## Dataset rows:

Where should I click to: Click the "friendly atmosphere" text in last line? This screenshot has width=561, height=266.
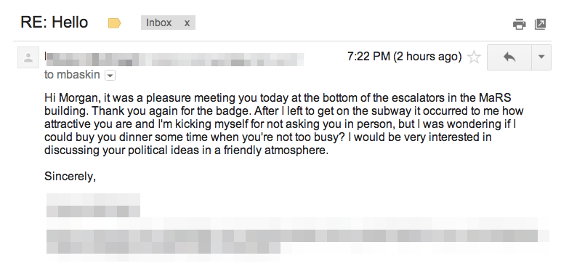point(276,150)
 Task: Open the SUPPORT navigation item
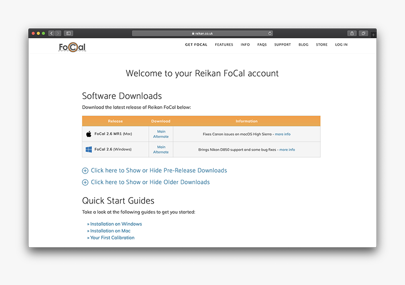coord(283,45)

...

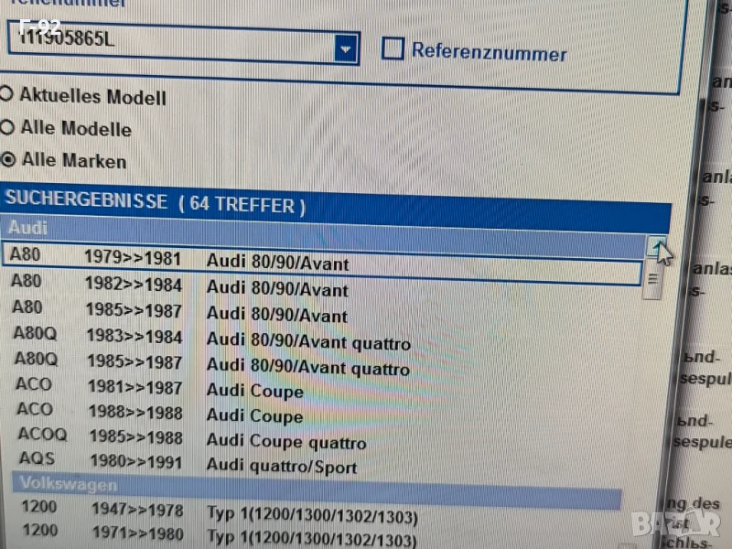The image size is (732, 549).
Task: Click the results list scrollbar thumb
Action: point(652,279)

==

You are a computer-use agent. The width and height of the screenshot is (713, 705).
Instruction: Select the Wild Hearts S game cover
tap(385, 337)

## Challenge:
Please write out the data again, from the line with "Where should I" to the line with "coord(283,45)", both included, adding 42 to every coordinate in the answers. Leave the pictures out.

## Solution to the exercise:
Where should I click to: Click the "friendly atmosphere" text in last line? This screenshot has width=561, height=266.
point(318,192)
 Task: Open the SUPPORT navigation item
coord(325,87)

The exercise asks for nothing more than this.